Докучали батюшке и уполномоченный, и местная администрация, наступая на него всем своим идеологическим фронтом, но особенно ретиво боролся с ним секретарь обкома. Однако отец Серафим переносил это все благодушно. Когда кто-нибудь из прихожан заговаривал с ним о безбожной советской власти, старец мягко отвечал:
— Это попущение Божие. Давайте лучше поговорим о духовном…
И вот летом, кажется, это был 1972 год, страну поразила долгая страшная жара и засуха. Больше месяца не было дождя, все выгорало, урожай погибал. А секретарю обкома это грозило не то что строгим выговором, а вообще изгнанием с занимаемой должности, чего он, конечно, очень боялся.
И вот как‑то раз такой удушливо — знойной ночью слышит отец Серафим, как кто‑то стучится в его священнический домик.
Открыл он дверь, а там — секретарь обкома стоит, дрожит, палец к губам прикладывает: мол, тише, — тс! — товарищ святой отец Серафим, я к вам тайно и по очень важному государственному делу.
Впустил его отец Серафим. А секретарь обкома и говорит так заискивающе и просительно:
— Святой отец, засуха, урожай гибнет! Помолитесь, чтобы дождь пошел!
И даже неловко поклонился в пояс священнику.
На следующее утро после литургии отец Серафим устроил большой крестный ход — на поля, где и совершил водосвятный молебен, прося Господа не погубить посевы и сохранить урожай.
Только успел он переступить порог своего домика, как на небе собрались тучи и хлынул крупный Дождь.
Он шел целый день и целую ночь, и снова день и ночь, и неделю, и две. Колосья уже стали чернеть от воды, а дождь все идет. Все стучит по крыше ночь напролет. Так и весь урожай сгнить может, а секретаря обкома за это погонят с его места поганой метлой.
И снова — как‑то ночью раздается отцу Серафиму стук в дверь.
И опять на пороге стоит вымокший и жалкий секретарь.
— Отец Серафим, спасибо вам, конечно, за ваши труды, за дождь, но как бы теперь его приостановить, а? Мол, хватит уже, так сказать, спаси Господи! Может, вы там снова у себя наверху просигнализируете, чтобы солнце засияло, чтобы урожай успеть убрать, траву покосить, стога высушить? Замолвите уж словечко!
Отец Серафим на следующее утро после литургии отслужил молебен, и на небе засияло солнце, высохли лужи, и установилась ясная ровная погода.
Новый Никодим
Вообще эти уполномоченные по делам религии, которым в советское время была дана такая власть, требуют своего отдельного рассказа. Именно от них порой зависела судьба священника и прихода: они имели полномочия или вовсе не дать иерею Божьему регистрацию, или ее отобрать, и тогда он оставался без храма, меж небом и землей, или просто — шантажировали его этой угрозой… Но, как правило, многоопытные священники, знатоки человеческих душ, умели с ними обращаться: те были падки на деньги, выпивку, жадные, сребролюбивые, и, как правило, их просто подкупали и подпаивали. Как называли их в церковном народе, «упал, намоченный»…
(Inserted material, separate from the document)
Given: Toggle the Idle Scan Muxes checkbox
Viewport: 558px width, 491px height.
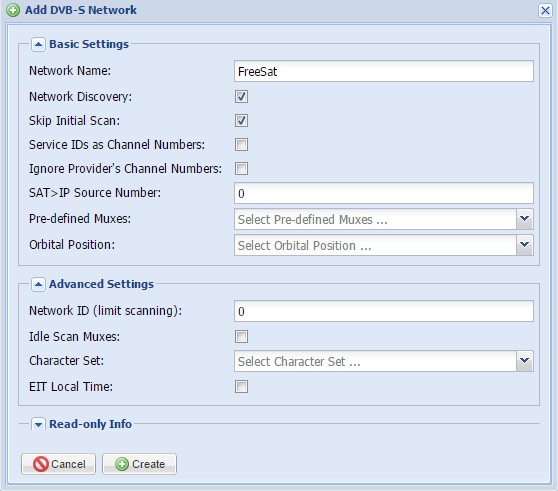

А отец Анатолий, многочадный деревенский священник, духовный сын архимандрита Серафима, тоже много чего претерпевавший от своего уполномоченного, в конце концов обратил его в свою веру. Вот как это было.
Уполномоченный попался ему очень идейный, агрессивный и «занозистый» — все время норовил сделать какую‑нибудь пакость священникам. И завел такой порядок: как только иерей Божий, назначенный в храм, обживется на своем месте, прихожанами пообрастет, только детишек в школу поотдает, крыльцо подремонтирует, огородик посадит, так его сразу и переводить в другое село, в противоположном конце епархии. Формально он придирался к тому, что священник ведет в храме чуть ли не антисоветскую агитацию. Однако для таких серьезных обвинений, подводящих иерея Божьего под уголовную статью, нужны были серьезные свидетельства. И вот поначалу этот уполномоченный сам захаживал во время проповеди, пытаясь поймать священника на слове, а потом, как бы чего‑то испугавшись, стал засылать туда с той же целью своих сексотов. И, давая им инструкции, на какой‑то своей летучке произнес фразу, которая вышла за пределы и стала крылатой: «Вы, в основном, вокруг все слушайте, а в саму церковь‑то не особо часто заходите и не надолго, а то ведь — за — со — сет!»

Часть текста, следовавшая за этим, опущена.